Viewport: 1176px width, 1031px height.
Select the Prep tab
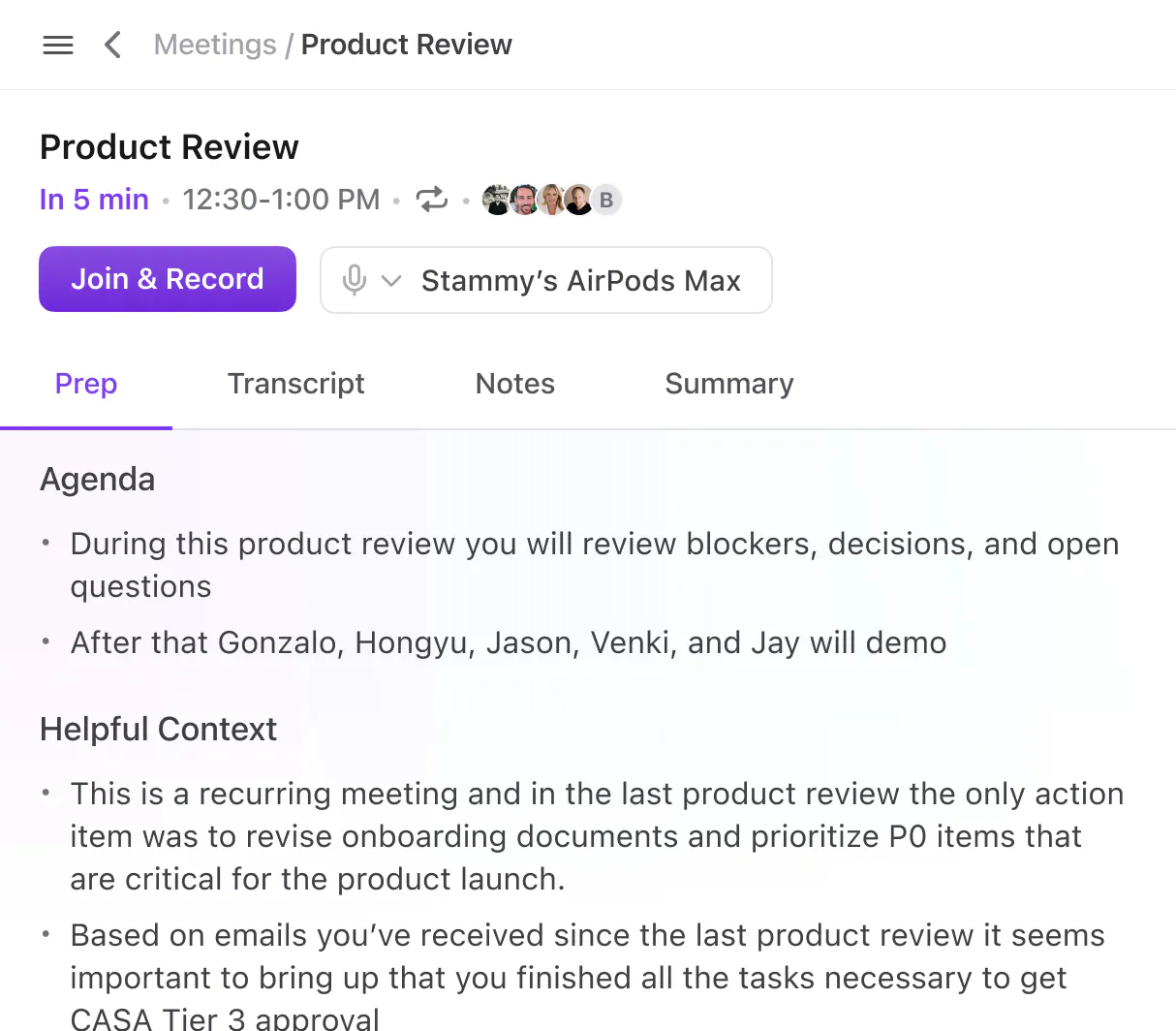pyautogui.click(x=86, y=384)
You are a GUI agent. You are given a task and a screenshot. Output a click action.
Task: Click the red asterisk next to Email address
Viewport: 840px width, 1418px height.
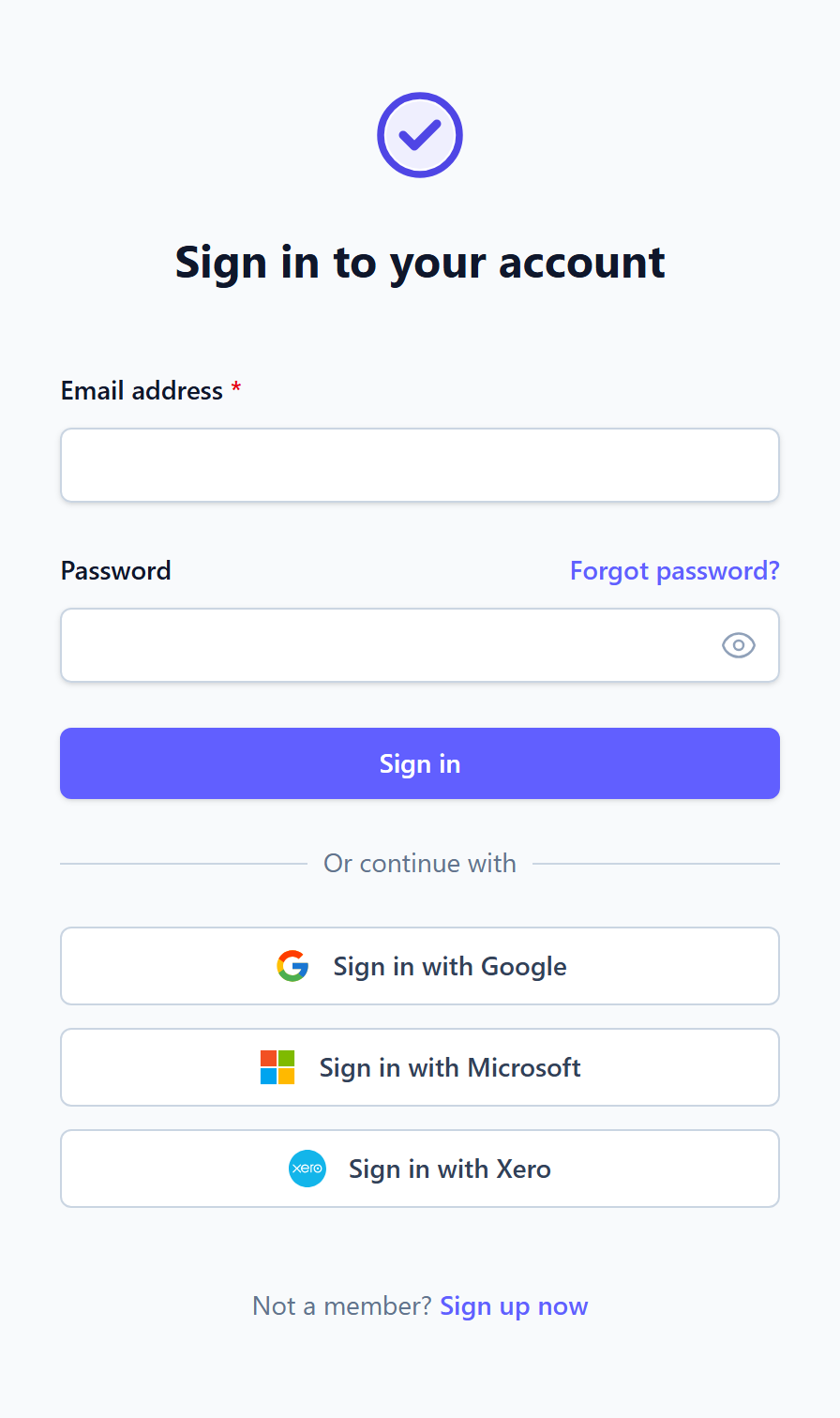click(x=236, y=388)
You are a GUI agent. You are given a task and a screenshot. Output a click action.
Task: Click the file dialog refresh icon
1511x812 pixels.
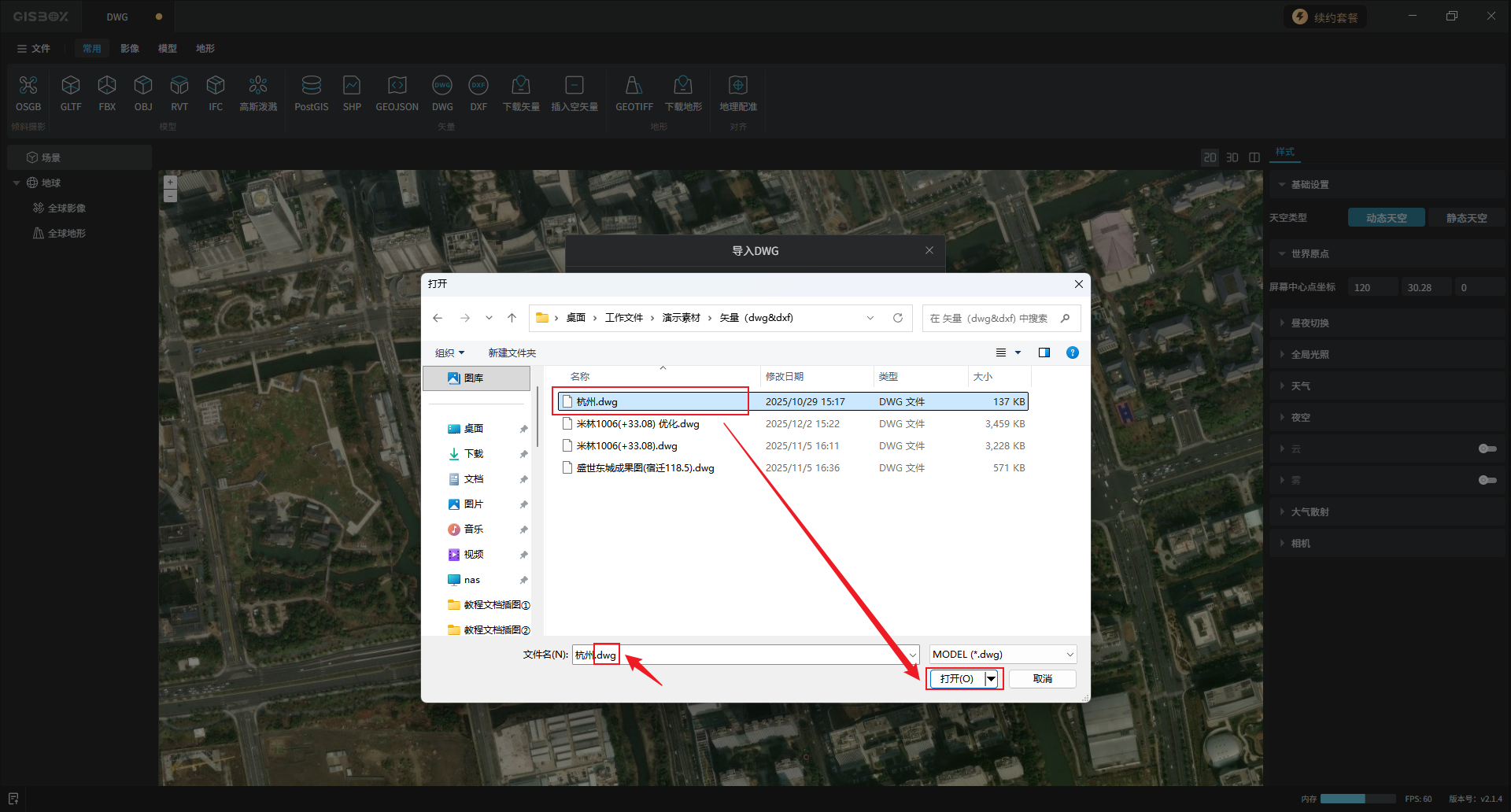pyautogui.click(x=897, y=318)
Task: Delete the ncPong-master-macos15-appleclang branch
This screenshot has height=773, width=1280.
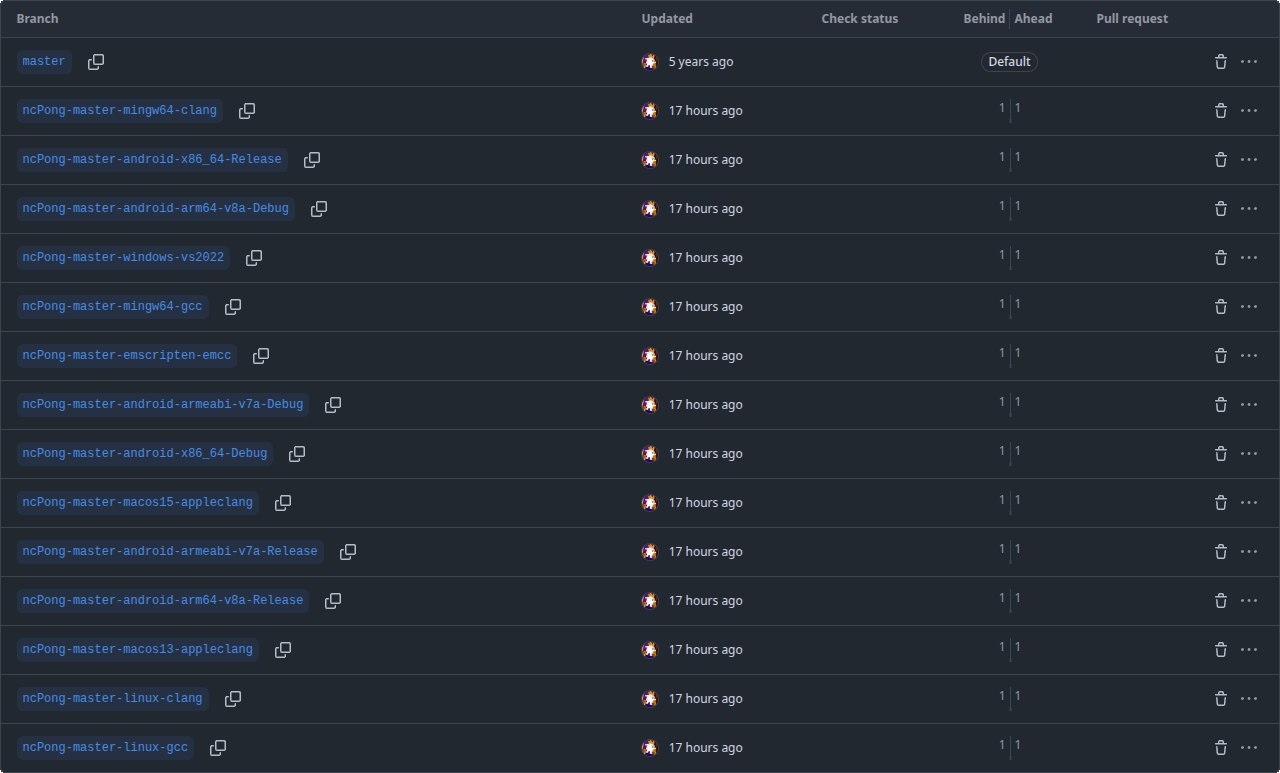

::::

# Task to carry out
Give back exactly the lines from the one with "Viewport: 840px width, 1418px height." through the end of the records above, inclusive, and omit any pictures.

# Exercise output
Viewport: 840px width, 1418px height.
click(x=236, y=388)
You are a GUI agent. You are given a task and a screenshot. Output a click action.
Task: Click the file dialog refresh icon
1511x812 pixels.
pyautogui.click(x=897, y=318)
Task: Delete the ncPong-master-macos15-appleclang branch
This screenshot has height=773, width=1280.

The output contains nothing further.